* Work order *
Could you restate word for word only the lines below from the one holding "Screen dimensions: 1316x922" to the one holding "the completed Copy", inclusive, and leave out the pictures?

* Dataset entries *
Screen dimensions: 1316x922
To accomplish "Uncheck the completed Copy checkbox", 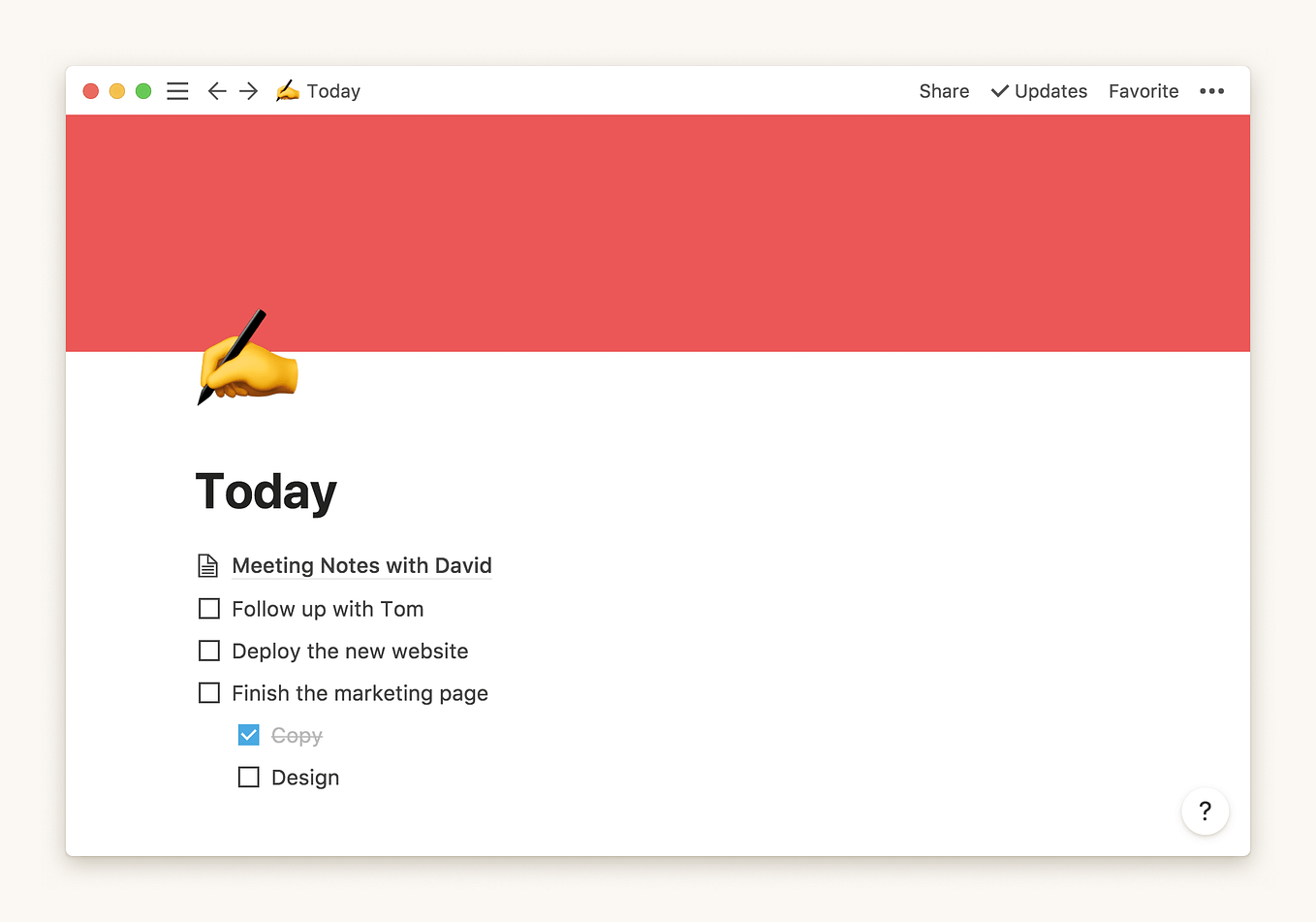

...

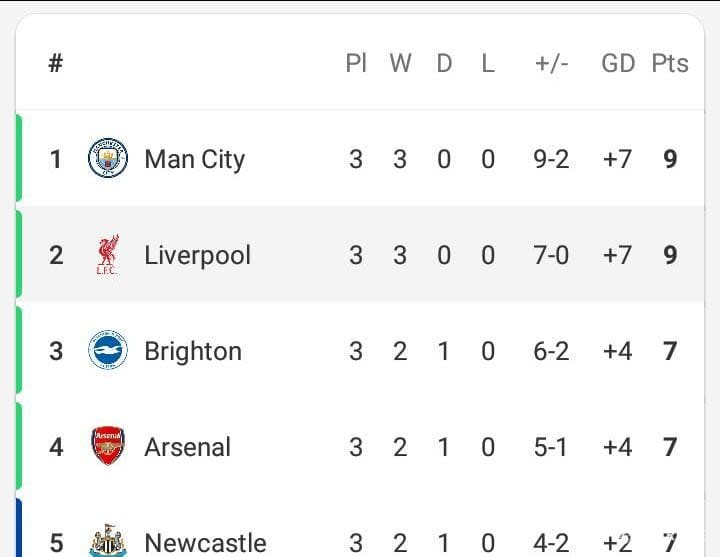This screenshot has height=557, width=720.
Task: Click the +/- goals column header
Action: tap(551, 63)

--

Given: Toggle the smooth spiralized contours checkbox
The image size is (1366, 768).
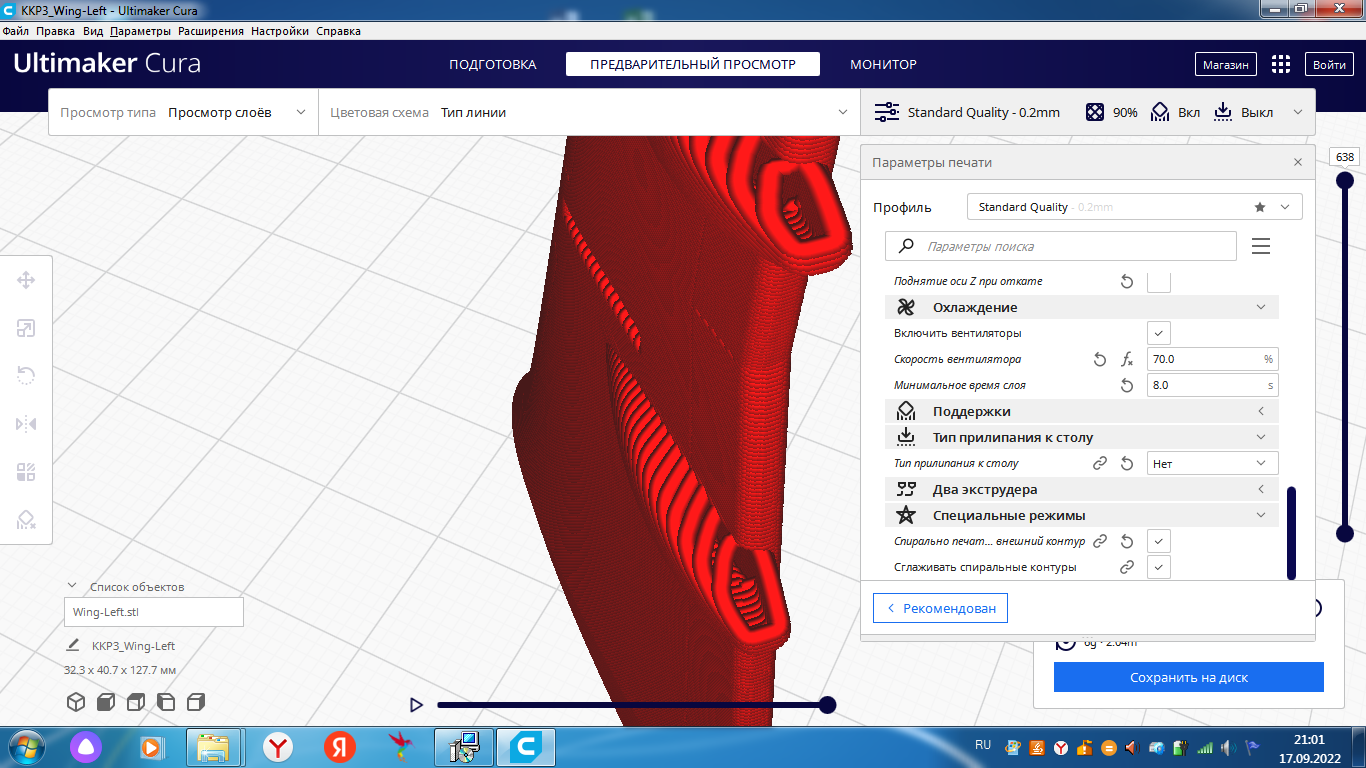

* Solved problem *
Screen dimensions: 1316x922
To accomplish "Uncheck the completed Copy checkbox", 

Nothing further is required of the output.